After reading George Eliot’s First Tale of Clerical Life I thought I knew what to expect of her second; another account of a clergyman’s life in a country parish told with warmth and intelligence. I expected a contrasting story, because Maynard Gifil had been refered to in Amos Barton’s story, as a former parish priest who had understood his parishioners so much better than the new incumbent.
I was wrong.
The opening had me fooled. It introduced Mr. Gilfil as an old man, long established as the vicar of Shepperton, and it illustrated why he had been so popular. He was comfortable in the role of parish priest, he was sensitive to his congregations wishes, he preached short sermons, and he was a man who had no family; he belonged to his congregation.
It was lovely to meet the narrator I knew and loved from the first Tale of Clerical life, I was happy to meet one or two familiar characters again and I settled in for another story of life in Shepperton.
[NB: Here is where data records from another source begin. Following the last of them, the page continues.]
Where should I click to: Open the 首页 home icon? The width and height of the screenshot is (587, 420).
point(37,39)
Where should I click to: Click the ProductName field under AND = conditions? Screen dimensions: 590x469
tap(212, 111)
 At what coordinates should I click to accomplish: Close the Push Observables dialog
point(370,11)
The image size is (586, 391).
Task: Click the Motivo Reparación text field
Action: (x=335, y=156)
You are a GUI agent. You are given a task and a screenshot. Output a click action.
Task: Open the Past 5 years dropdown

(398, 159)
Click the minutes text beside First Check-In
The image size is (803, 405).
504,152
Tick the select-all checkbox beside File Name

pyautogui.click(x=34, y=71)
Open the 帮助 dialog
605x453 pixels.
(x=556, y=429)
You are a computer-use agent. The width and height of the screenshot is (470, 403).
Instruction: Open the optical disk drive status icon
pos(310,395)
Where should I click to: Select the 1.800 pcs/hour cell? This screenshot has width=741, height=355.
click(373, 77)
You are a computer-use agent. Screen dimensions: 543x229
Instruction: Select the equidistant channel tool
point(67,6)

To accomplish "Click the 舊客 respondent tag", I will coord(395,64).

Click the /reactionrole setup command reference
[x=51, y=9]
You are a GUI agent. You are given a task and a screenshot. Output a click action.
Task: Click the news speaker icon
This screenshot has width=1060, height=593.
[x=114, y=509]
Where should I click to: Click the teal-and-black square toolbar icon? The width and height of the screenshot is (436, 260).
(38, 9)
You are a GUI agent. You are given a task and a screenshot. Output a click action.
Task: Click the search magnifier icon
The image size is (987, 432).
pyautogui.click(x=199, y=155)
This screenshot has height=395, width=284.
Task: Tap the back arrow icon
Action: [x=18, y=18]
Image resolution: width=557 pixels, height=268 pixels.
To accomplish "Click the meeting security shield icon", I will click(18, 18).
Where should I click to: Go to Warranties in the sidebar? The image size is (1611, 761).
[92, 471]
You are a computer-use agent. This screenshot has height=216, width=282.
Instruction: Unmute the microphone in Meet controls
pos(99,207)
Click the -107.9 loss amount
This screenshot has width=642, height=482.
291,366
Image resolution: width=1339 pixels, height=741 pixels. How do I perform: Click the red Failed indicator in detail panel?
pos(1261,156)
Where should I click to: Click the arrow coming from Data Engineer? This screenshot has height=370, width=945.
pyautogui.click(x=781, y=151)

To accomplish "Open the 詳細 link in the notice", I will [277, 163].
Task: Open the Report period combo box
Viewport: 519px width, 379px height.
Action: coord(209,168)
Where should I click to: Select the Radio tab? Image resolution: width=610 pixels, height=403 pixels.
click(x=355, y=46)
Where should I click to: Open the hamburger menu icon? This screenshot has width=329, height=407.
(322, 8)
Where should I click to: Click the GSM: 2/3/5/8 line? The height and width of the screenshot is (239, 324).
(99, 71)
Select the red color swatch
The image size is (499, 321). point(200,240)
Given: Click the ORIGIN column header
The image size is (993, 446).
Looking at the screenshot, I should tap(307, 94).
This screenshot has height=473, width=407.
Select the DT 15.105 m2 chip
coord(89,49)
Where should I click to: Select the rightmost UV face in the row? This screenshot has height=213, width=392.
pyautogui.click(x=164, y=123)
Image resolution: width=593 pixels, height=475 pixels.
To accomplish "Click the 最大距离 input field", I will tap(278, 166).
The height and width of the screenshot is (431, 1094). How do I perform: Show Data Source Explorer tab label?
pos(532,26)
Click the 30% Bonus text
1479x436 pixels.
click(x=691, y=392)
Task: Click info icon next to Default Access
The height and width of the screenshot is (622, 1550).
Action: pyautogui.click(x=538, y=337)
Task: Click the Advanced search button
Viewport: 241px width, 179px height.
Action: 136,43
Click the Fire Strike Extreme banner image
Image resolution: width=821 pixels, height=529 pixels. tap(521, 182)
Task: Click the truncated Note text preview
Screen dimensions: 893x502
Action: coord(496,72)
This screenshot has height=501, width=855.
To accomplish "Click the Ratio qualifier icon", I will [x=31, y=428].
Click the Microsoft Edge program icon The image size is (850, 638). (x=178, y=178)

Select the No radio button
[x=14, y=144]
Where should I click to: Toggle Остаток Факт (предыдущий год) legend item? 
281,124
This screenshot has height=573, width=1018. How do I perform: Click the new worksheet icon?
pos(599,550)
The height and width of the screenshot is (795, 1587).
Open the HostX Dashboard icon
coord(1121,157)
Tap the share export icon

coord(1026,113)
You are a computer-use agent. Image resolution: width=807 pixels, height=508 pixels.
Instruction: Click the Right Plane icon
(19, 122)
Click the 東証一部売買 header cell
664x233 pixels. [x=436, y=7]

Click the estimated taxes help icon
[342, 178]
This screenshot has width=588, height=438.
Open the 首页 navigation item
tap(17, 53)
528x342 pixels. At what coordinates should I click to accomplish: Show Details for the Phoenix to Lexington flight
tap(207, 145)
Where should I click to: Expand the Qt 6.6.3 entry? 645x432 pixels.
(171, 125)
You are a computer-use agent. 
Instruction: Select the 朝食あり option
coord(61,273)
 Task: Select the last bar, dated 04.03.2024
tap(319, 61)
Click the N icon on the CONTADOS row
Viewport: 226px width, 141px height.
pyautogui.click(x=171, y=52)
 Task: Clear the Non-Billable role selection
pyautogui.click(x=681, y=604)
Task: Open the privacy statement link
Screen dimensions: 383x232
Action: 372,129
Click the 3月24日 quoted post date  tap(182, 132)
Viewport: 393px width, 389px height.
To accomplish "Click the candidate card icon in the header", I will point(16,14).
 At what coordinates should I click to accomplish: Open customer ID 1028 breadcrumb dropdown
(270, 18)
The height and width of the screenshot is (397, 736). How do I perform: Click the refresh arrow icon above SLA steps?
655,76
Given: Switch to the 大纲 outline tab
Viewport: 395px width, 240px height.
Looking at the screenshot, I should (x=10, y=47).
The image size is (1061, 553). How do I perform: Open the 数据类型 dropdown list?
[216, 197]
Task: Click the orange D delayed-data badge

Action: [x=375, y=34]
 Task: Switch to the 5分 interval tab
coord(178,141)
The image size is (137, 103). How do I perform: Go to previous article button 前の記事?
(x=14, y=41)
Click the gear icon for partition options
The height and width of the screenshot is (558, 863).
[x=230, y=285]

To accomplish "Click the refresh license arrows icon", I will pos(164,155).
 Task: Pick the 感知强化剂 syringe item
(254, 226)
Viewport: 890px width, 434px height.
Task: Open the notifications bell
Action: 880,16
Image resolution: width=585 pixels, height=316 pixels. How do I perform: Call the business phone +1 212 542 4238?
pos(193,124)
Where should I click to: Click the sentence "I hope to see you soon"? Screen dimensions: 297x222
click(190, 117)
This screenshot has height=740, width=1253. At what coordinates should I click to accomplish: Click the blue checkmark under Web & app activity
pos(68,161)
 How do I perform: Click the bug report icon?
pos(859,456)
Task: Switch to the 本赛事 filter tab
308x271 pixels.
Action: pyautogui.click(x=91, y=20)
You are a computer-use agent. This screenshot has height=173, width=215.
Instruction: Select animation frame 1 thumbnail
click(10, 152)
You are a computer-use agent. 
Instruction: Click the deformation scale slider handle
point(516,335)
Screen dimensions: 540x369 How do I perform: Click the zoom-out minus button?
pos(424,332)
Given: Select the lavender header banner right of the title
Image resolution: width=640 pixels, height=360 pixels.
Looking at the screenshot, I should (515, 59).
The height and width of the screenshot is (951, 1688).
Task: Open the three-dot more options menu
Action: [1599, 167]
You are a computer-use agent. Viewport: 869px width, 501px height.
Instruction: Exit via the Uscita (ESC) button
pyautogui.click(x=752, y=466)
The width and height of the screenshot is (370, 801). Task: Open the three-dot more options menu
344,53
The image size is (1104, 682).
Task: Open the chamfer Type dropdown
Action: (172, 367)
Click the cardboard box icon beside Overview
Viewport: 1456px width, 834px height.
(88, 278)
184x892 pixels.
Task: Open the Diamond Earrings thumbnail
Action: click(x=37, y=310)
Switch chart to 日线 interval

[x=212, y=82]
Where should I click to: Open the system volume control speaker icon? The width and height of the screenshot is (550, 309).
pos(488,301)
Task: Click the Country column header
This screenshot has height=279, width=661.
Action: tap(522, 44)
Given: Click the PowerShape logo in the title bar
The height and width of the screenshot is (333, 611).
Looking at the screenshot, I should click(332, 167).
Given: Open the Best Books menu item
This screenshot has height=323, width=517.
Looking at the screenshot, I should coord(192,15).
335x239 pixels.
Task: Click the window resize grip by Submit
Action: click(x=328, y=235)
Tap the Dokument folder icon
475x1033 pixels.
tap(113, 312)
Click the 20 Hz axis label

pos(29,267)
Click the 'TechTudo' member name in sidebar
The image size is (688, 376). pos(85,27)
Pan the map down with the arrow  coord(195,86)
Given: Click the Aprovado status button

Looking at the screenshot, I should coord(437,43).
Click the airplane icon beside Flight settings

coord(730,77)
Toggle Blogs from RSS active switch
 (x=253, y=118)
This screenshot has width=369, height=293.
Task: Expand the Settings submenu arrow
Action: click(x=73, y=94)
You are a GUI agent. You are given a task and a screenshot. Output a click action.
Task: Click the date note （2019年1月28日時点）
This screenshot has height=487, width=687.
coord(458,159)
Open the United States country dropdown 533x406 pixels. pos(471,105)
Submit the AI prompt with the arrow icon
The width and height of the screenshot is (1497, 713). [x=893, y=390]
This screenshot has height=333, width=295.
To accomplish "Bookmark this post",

I was charmed by anecdotes like this:
“There’s that case-hardened old Judy a-coming after the tea-leaves again,’ Mrs. Hackit would say; ‘an’ I’m fool enough to give ’em her, though Sally wants ’em all the while to sweep the floors with!’
Such was Dame Fripp, whom Mr. Gilfil, riding leisurely in top-boots and spurs from doing duty at Knebley one warm Sunday afternoon, observed sitting in the dry ditch near her cottage, and by her side a large pig, who, with that ease and confidence belonging to perfect friendship, was lying with his head in her lap, and making no effort to play the agreeable beyond an occasional grunt.
‘Why, Mrs. Fripp,’ said the Vicar, ‘I didn’t know you had such a fine pig. You’ll have some rare flitches at Christmas!’
‘Eh, God forbid! My son gev him me two ‘ear ago, an’ he’s been company to me iver sin’. I couldn’t find i’ my heart to part wi’m, if I niver knowed the taste o’ bacon-fat again.’
‘Why, he’ll eat his head off, and yours too. How can you go on keeping a pig, and making nothing by him?’
‘O, he picks a bit hisself wi’ rootin’, and I dooant mind doing wi’out to gi’ him summat. A bit o’ company’s meat an’ drink too, an’ he follers me about, and grunts when I spake to’m, just like a Christian.’
Mr. Gilfil laughed, and I am obliged to admit that he said good-bye to Dame Fripp without asking her why she had not been to church, or making the slightest effort for her spiritual edification. But the next day he ordered his man David to take her a great piece of bacon, with a message, saying, the parson wanted to make sure that Mrs. Fripp would know the taste of bacon-fat again.”
It wasn’t long though before the story moved into the past, quite naturally; to tell Mr. Gilfil’ love story, and to explain how he had come to be alone.
Maynard Gilfil had been chaplain at Cheverel Manor, and it was there that he fell in love with Caterina Sarti. Caterina, who was always known as ‘Tina’, was an Italian orphan and the ward of Sir Christopher and Lady Cheverel, who took her into their care following the death of her father.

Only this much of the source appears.